If we know Astruc at all it’s through her recording of Milhaud’s Concerto de printemps – a composer-conducted set from 1935. And in fact her discography is small. She did record another major concerto; the Bach in A, with an unnamed band conducted by Bret but it’s hardly received much currency in the intervening seventy years or so. Titbits saw out the rest – the usual fiddle fancier’s sweetmeats of Gluck, Kreisler, Nardini and Novacek. Not much of a return but plenty of players of her generation made no commercial recordings at all (where are the discs of the Australian Alma Moodie or the peripatetic Englishwoman Orrea Pernel who fought for the Delius Concerto and turned up at Prades, where, admittedly, she was taped live?). Astruc discloses an equable, unruffled but essentially small-scale personality in the Grieg Sonata. Ciampi is inclined to be a little hard rhythmically from time to time (the opening chord has unfortunately been chopped very slightly in the transfer) and Astruc’s precise but rather small tone, although very nicely equalized in the best French string tradition, is not overburdened with opulent projection. Her trills are quite slow as well. Her expressive and athletic portamenti in the Romanza are enticing and even if Ciampi is inclined to over-pedal, her quite slow vibrato isn’t one that requires dramatic, theatrical projection. She doesn’t go in for evocative or lubricious finger position changes, preferring a more discreet musicality, a cool one, more Zimbalist than Seidel, and she abjures glistening emotiveness at all times. Prim? Well, maybe. What I found more problematical was a lack of tone colour in her playing – it’s all a bit one-dimensional. In the finale she again, of course, prefers direct lyricism to abandoned romanticism and if that’s how you take your Grieg in C minor then you will welcome her somewhat aloof refinement. It certainly makes a marked change from bombastic blood and guts in this sonata.

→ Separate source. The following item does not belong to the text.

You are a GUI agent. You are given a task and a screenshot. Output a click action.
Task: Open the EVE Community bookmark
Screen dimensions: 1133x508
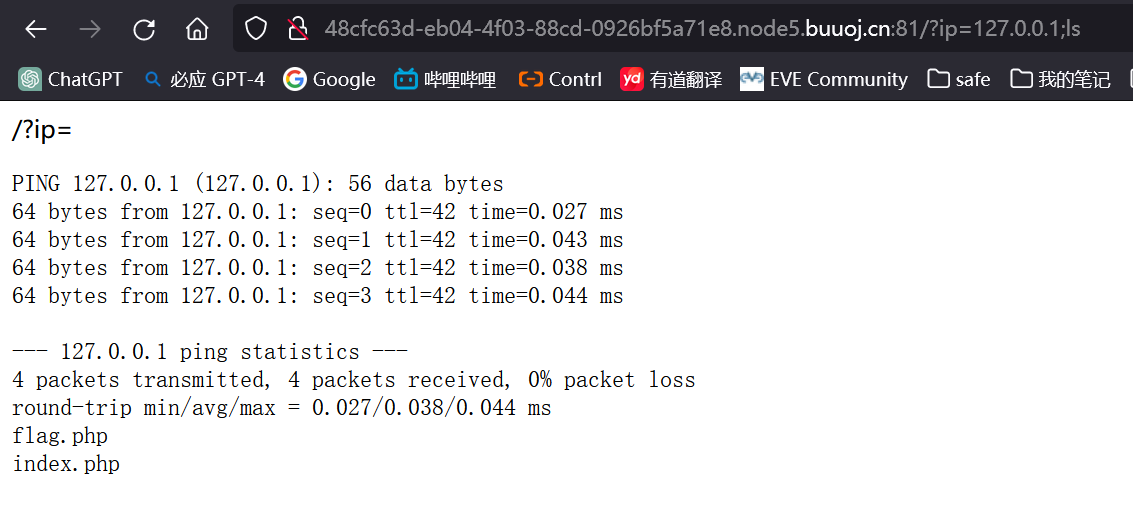click(824, 79)
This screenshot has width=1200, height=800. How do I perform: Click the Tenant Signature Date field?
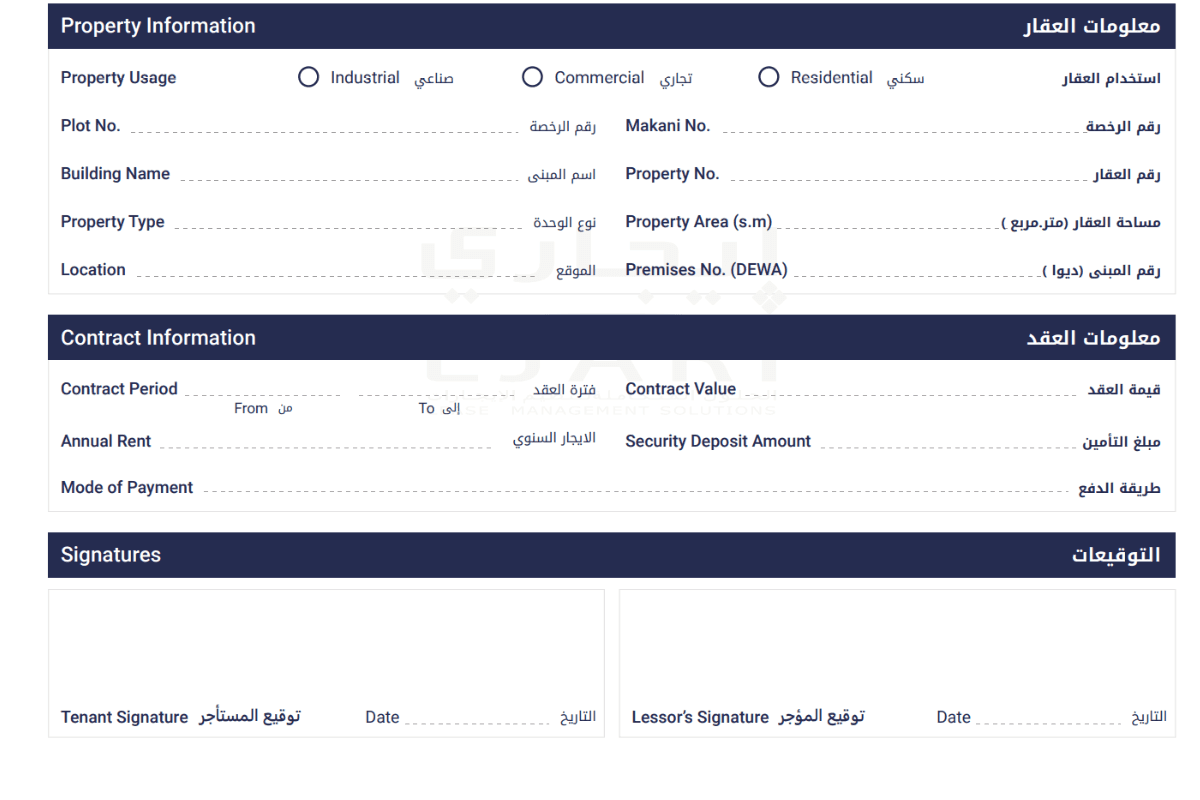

Ciampi reappears in the slightly earlier recording of the Franck Quintet in which he is on splendid form, technically and expressively. This is one of the great performances of the work, eclipsing in my view the Cortot/International Quartet recording and standing at an entirely discrete stylistic remove from later traversals, even from those securely in the French tradition (such as Descaves and the Bouillon Quartet or that by the Chailley-Richez Quintet) or by, say, Schmitz and the Roth Quartet from outside that immediate school. I daresay many readers will not have heard the Capet and will suffer the experience of Yehudi Menuhin who, when he first heard them in Paris, apparently – so he says – ran screaming from the hall appalled by their senza vibrato aesthetic. It is nevertheless enormously enriching to hear them – they were at the furthermost point from the Lener Quartet at the time, I suppose, one blanched white, the other saturated in warmth. The spectral intimacies of the work have seldom sounded so full of despair, Capet’s venerable austerity so magnificent.

It’s good to hear Astruc and Nadia Boulanger in the two pieces by Lili Boulanger. The Introduction is played with a rather tenser vibrato than she revealed in the Grieg and in the Nocturne she plays with freewheeling chastity. Malibran are proving to be truffle hunters extraordinaire when it comes to now forgotten French musicians of the inter-war years. I’ll do a deal with them; I won’t mention the English translation in the booklet (oh dear) if they release the following; Gabriel Bouillon’s Pathé discs and – let’s chance it anyway – the fantastically rare 1906 Zonophones of Jules Boucherit, doyen of French fiddlers. Gentlemen?